### Text block
--- Start ---
Write a function that, given a string S consisting of N character. Returns the maximum number of letters 'a' that can be inserted into S. so that the resulting string doesn't contain three consecutive letters 'a'. If the string S contains substring 'aaa', then the function should return -1.

Examples:

  1. S = "aabab" should return 3 "aabaabaa"
  2. S = "dog" should return 8 "aadaaoaagaa"
  3. S = "aa" should return 0
  4. S = "baaaa" should return -1 S = "a" should return 1 "aa"

Comments explanation:

  1. capital letters represent the original str content
  2. "A" means the char the "forbidden character"
  3. "B" means any other character
  4. "a" means "inserted" a

The Code

        private static int  FindMaxInsert(string str)
        {
            int amount =0;
            const char forbiddenChar = 'a';
            if (str.Contains("aaa"))
            {
                amount = -1;
            }

            else
            {
                if (str.Length == 1)
                {
                    if (str[0] == forbiddenChar)
                        amount = 1; //A - > aA || Aa
                    else
                        amount = 4; // B - > aaBaa
                }
                else if (str.Length == 2)
                {
                    if ((str[0] == forbiddenChar && str[1] != forbiddenChar) || (str[0] != forbiddenChar && str[1] == forbiddenChar))
                        amount = 3; // A B || B A -> aABaa || aaBAa
                }

                else if (str.Length > 2)//prevnet  against empty string
                {
                    if (str[0] != forbiddenChar)
                        amount += 2;
                    if (str[str.Length - 1] != forbiddenChar)
--- End ---
### Dataset excerpt
--- Start ---
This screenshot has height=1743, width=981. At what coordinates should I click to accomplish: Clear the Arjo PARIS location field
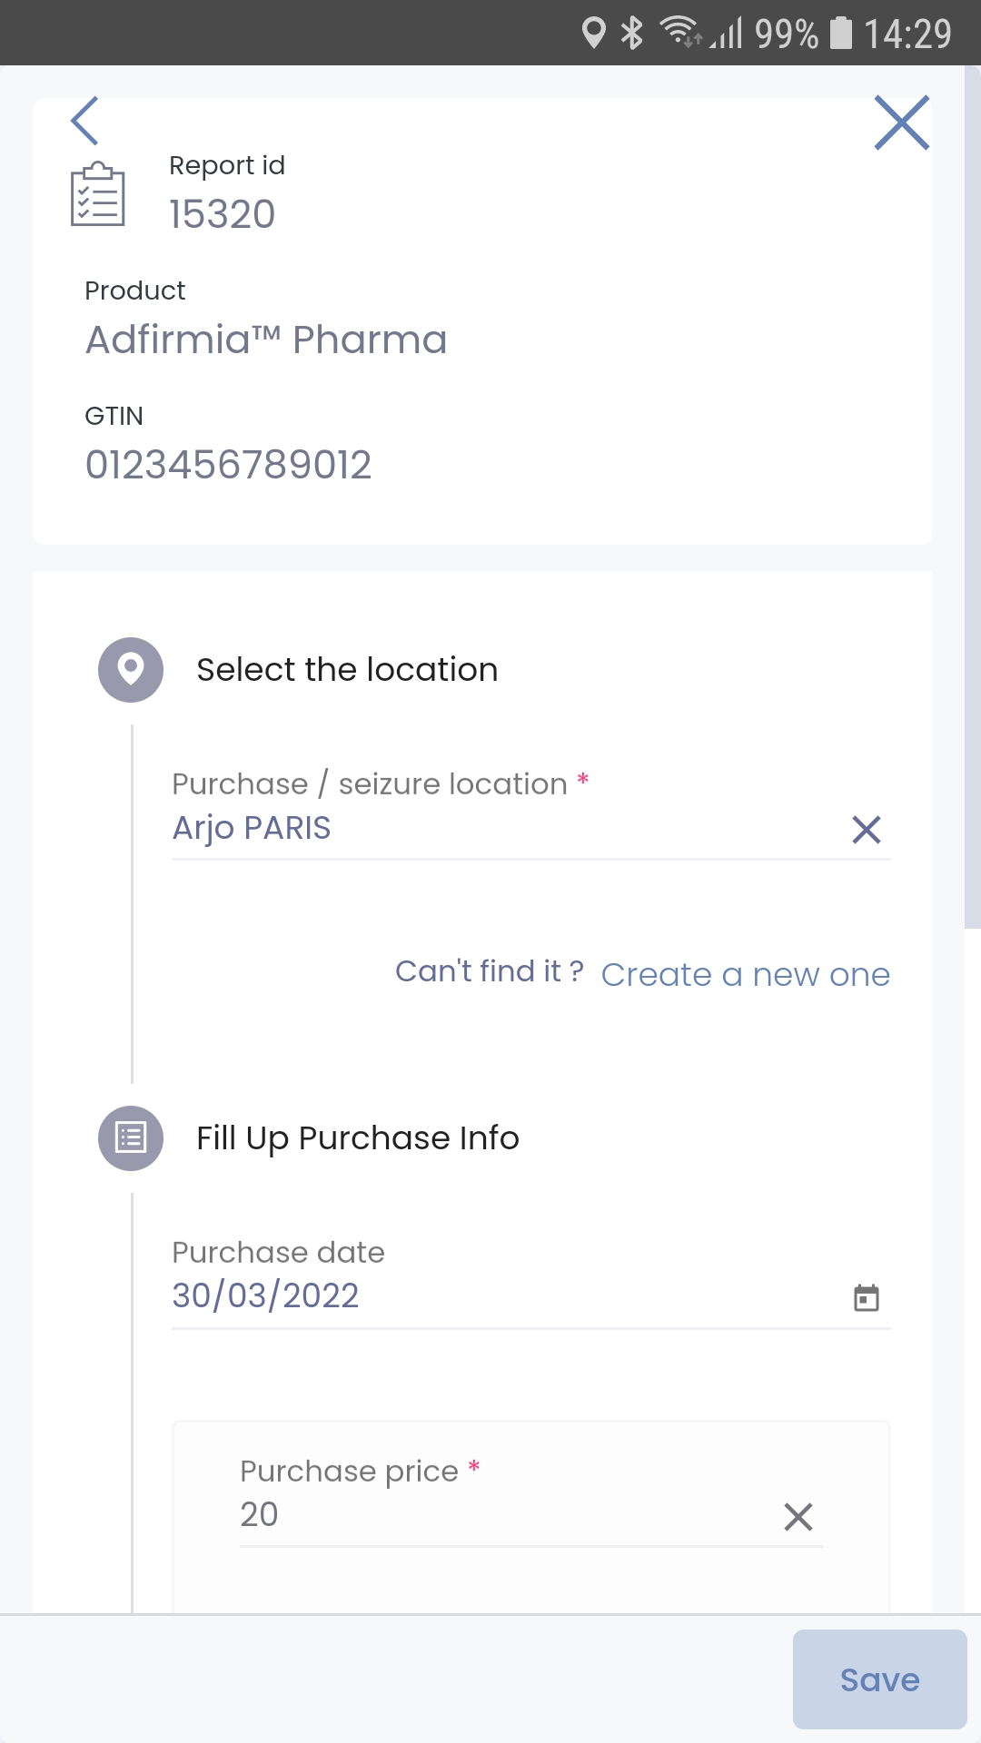point(867,829)
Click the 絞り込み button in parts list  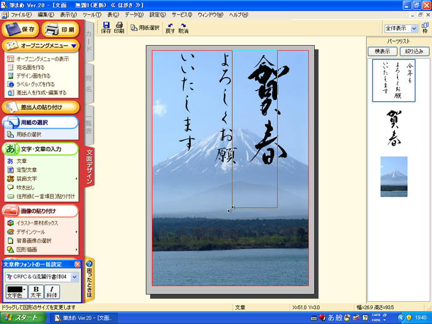click(x=414, y=51)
--- End ---
### Directions
(1) According to the text on inserting the letter 'a', what should the function return when the string S contains the substring 'aaa'?
(2) Continue the text on inserting the letter 'a', picking up right after its final line.

### Answers
(1) -1

(2)
                        amount += 2;

                    for (int i = 0; i < str.Length - 2; i += 2) //search insert between
                    {
                        char first = str[i];
                        char middle = str[i + 1];
                        char last = str[i + 2];


                        if (first == forbiddenChar && middle == forbiddenChar && last == forbiddenChar)
                            amount += 0; // A A A - > cant


                        else if (first == forbiddenChar && middle == forbiddenChar && last != forbiddenChar)
                            amount += 0;  // A A B  -> cant


                        else if (first == forbiddenChar && middle != forbiddenChar && last == forbiddenChar)
                            amount += 2; // A B A  -> AaBaA


                        else if (first == forbiddenChar && middle != forbiddenChar && last == forbiddenChar)
                            amount += 0; // B A A   -> cant


                        else if (first == forbiddenChar && middle != forbiddenChar && last != forbiddenChar)
                            amount += 3; // A B B -> AaBaaB


                        else if (first != forbiddenChar && middle == forbiddenChar && last != forbiddenChar)
                            amount += 1; // B A B  - > BaAB || BAaB


                        else if (first != forbiddenChar && middle != forbiddenChar && last == forbiddenChar)
                            amount += 3;  // B B A  -> BaaBaA || BaaBAa


                        else if (first != forbiddenChar && middle != forbiddenChar && last != forbiddenChar)
                            amount += 4; // B B B -> BaaBaa
                    }
                } 
            }




            return amount;

        }




 public static void Main(string[] args)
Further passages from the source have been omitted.